(Data under study begins)
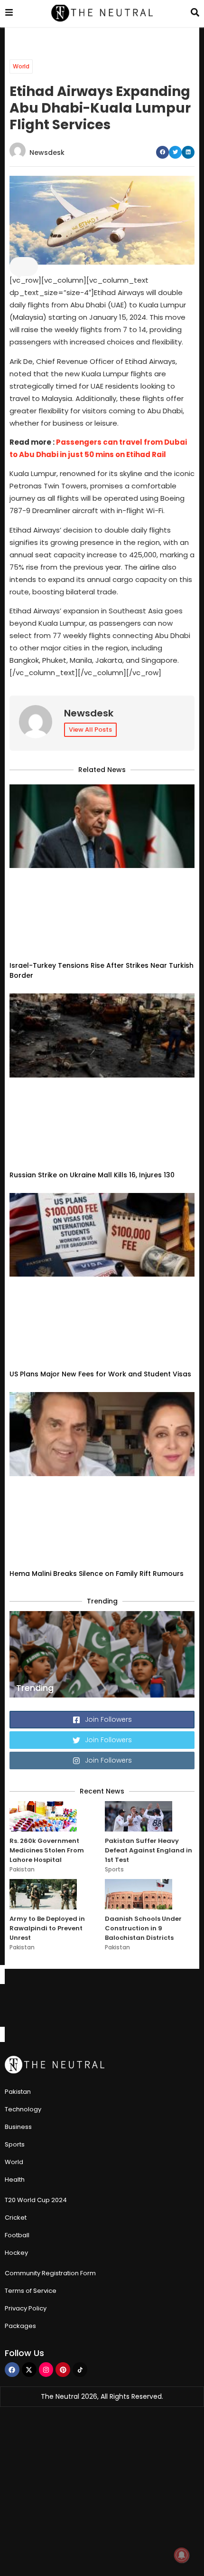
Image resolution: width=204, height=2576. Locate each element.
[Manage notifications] (181, 2555)
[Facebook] (12, 2034)
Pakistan (22, 1534)
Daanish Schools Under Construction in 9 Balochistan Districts (143, 1593)
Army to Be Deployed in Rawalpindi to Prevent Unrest (47, 1593)
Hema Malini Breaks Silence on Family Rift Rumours (96, 1238)
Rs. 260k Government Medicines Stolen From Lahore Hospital (46, 1515)
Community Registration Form (50, 1938)
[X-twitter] (29, 2034)
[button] (162, 152)
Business (18, 1791)
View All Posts (90, 729)
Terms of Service (30, 1955)
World (21, 66)
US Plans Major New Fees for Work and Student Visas (100, 1122)
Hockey (16, 1917)
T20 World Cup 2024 (36, 1865)
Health (15, 1844)
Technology (23, 1774)
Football (17, 1900)
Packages (20, 1990)
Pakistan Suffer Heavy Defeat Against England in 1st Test (148, 1515)
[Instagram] (46, 2034)
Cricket (16, 1882)
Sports (114, 1534)
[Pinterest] (63, 2034)
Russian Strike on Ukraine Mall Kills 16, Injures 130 (92, 1007)
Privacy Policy (25, 1973)
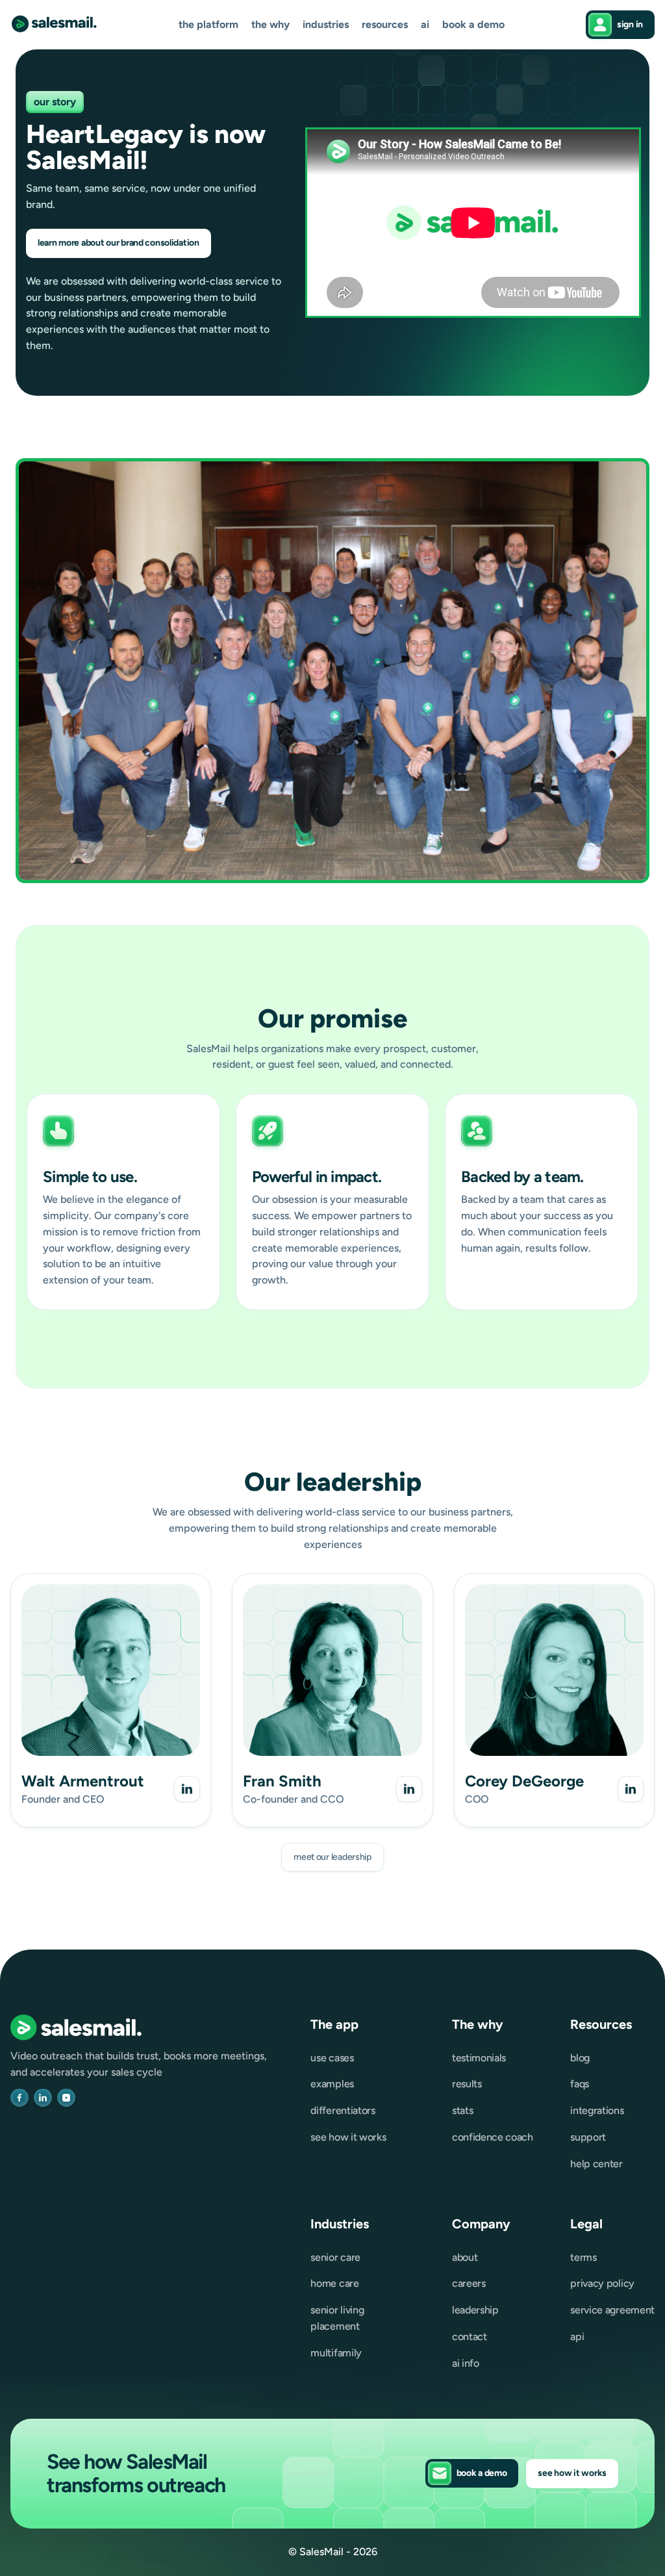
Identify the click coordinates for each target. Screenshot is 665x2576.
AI (425, 25)
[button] (208, 25)
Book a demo (473, 25)
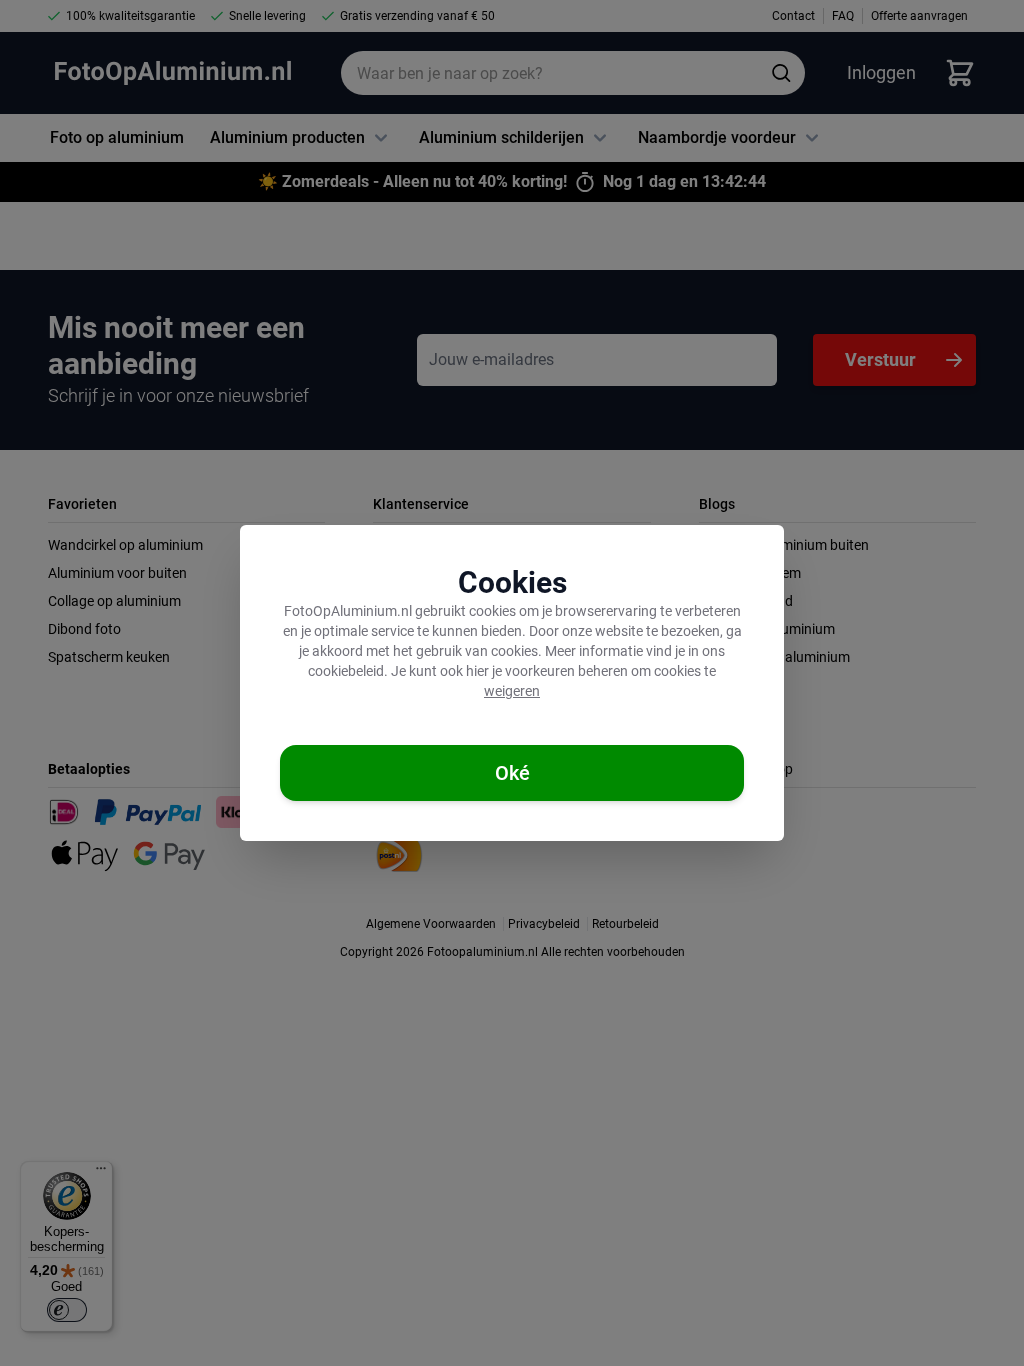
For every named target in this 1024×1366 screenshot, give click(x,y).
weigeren (512, 691)
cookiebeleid (346, 671)
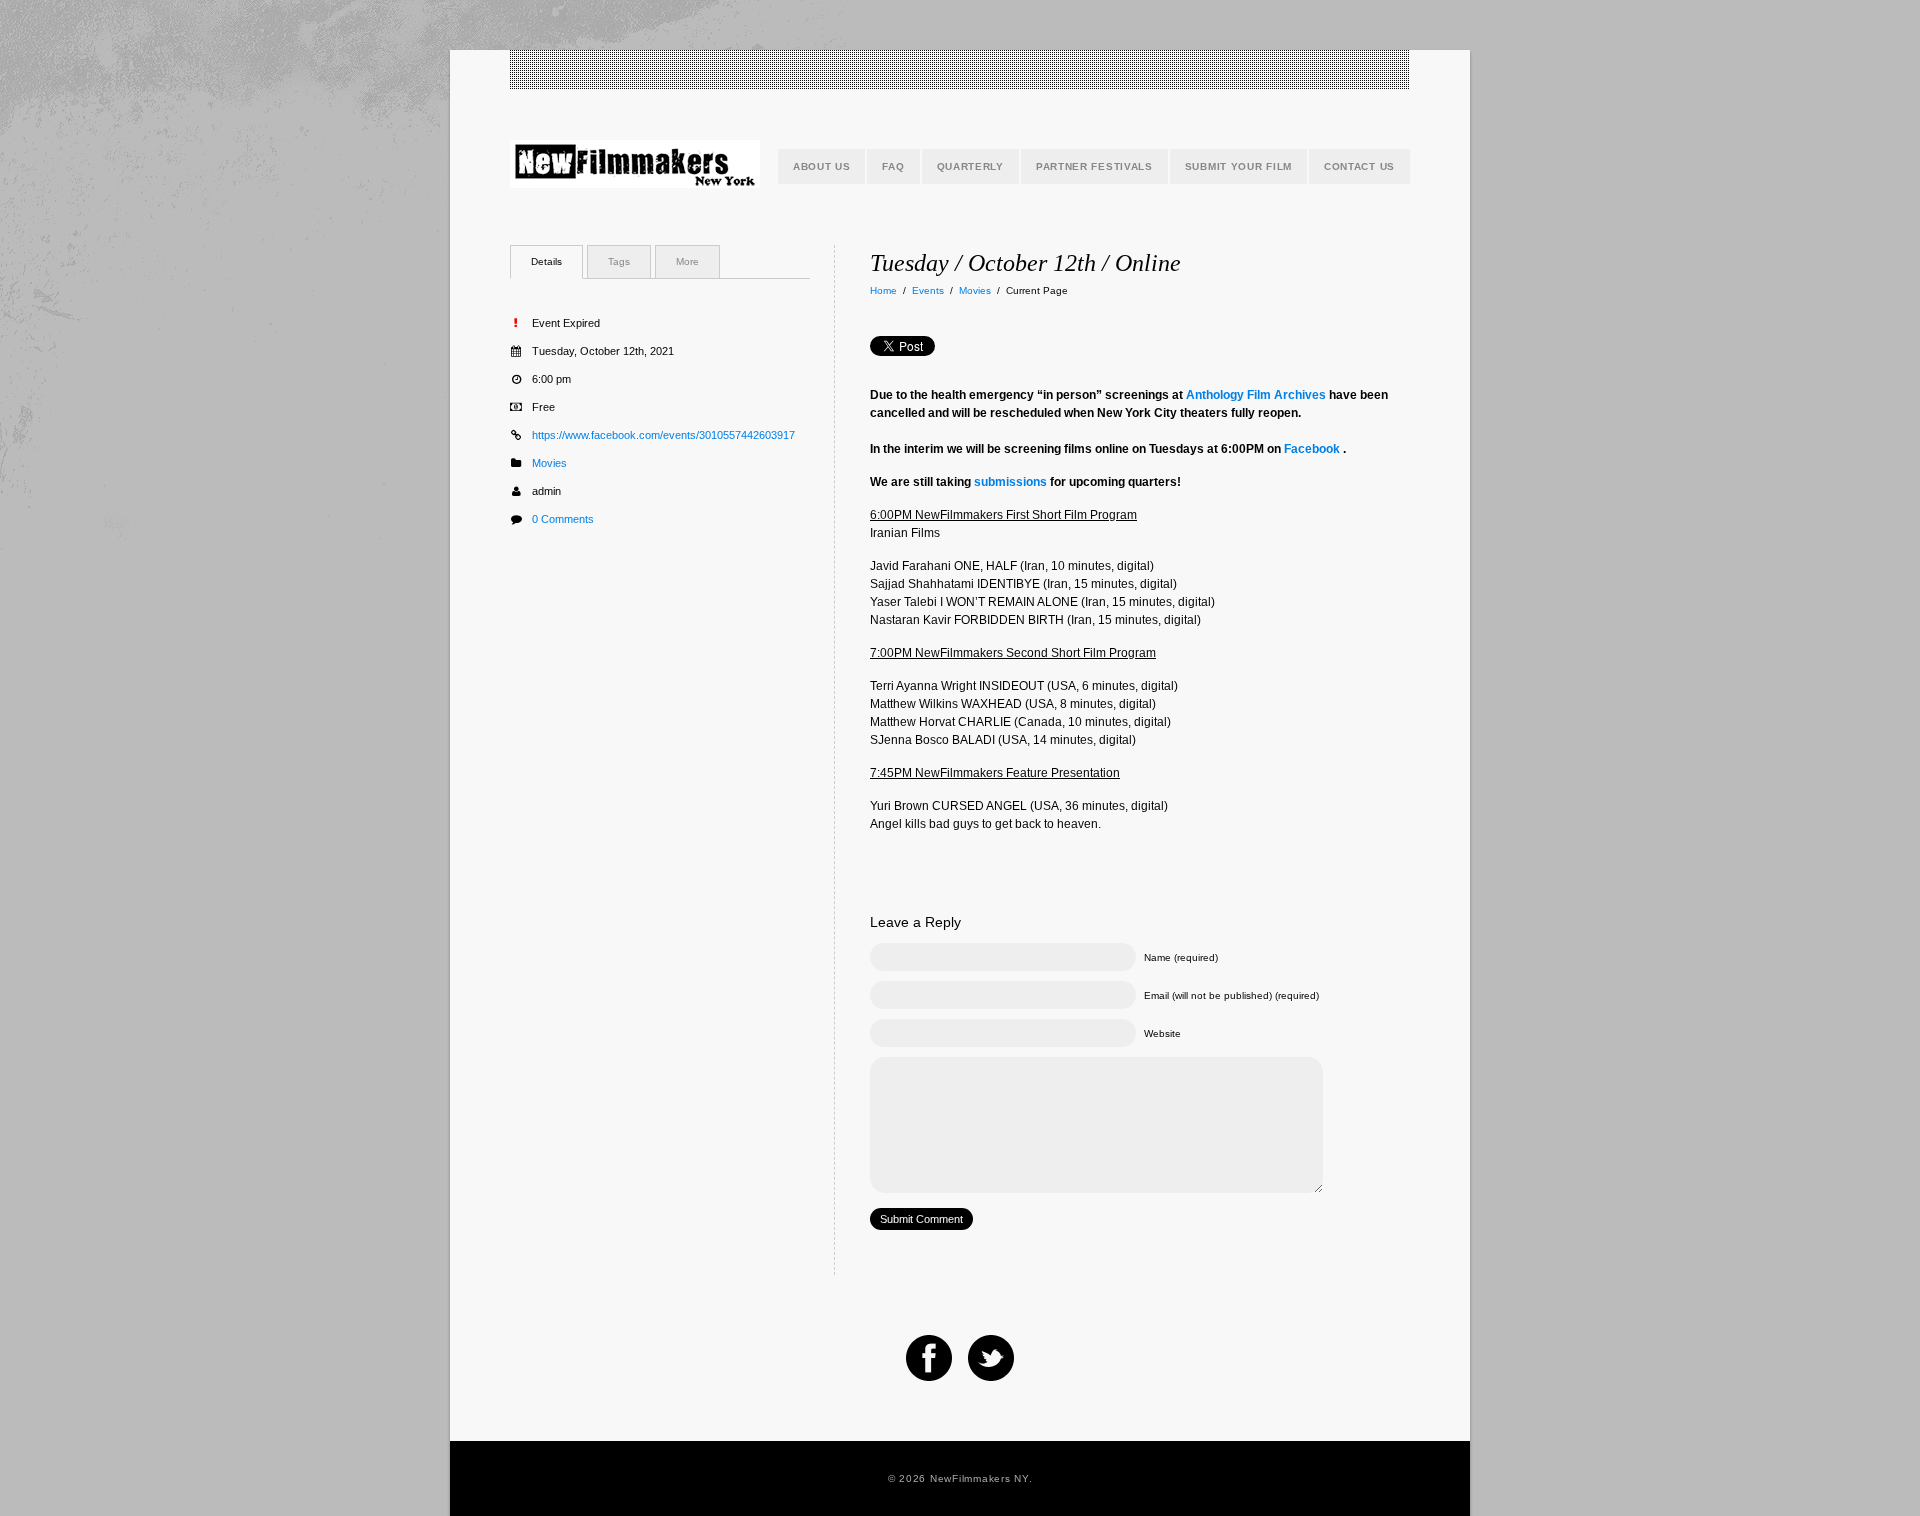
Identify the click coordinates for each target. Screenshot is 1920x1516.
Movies (975, 290)
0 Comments (563, 519)
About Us (822, 166)
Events (928, 290)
(Data under study ends)
▸ **Work required**: What is needed is the whole listing again, exactly as written, with the images left out.

▸ **Completed exercise**:
Image resolution: width=204, height=2576. Locate each element.
[Manage notifications] (181, 2555)
[Facebook] (12, 2034)
Pakistan (22, 1534)
Daanish Schools Under Construction in 9 Balochistan Districts (143, 1593)
Army to Be Deployed in Rawalpindi to Prevent Unrest (47, 1593)
Hema Malini Breaks Silence on Family Rift Rumours (96, 1238)
Rs. 260k Government Medicines Stolen From Lahore Hospital (46, 1515)
Community Registration Form (50, 1938)
[X-twitter] (29, 2034)
[button] (162, 152)
Business (18, 1791)
View All Posts (90, 729)
Terms of Service (30, 1955)
World (21, 66)
US Plans Major New Fees for Work and Student Visas (100, 1122)
Hockey (16, 1917)
T20 World Cup 2024 (36, 1865)
Health (15, 1844)
Technology (23, 1774)
Football (17, 1900)
Packages (20, 1990)
Pakistan Suffer Heavy Defeat Against England in 1st Test (148, 1515)
[Instagram] (46, 2034)
Cricket (16, 1882)
Sports (114, 1534)
[Pinterest] (63, 2034)
Russian Strike on Ukraine Mall Kills 16, Injures 130 (92, 1007)
Privacy Policy (25, 1973)
Identify the click coordinates for each target. Screenshot is 665x2576.
AI (425, 25)
[button] (208, 25)
Book a demo (473, 25)
For every named target in this 1024×1366 screenshot, give click(x,y).
weigeren (512, 691)
cookiebeleid (346, 671)
Identify the click coordinates for each target. Screenshot is 1920x1516.
Movies (975, 290)
0 Comments (563, 519)
About Us (822, 166)
Events (928, 290)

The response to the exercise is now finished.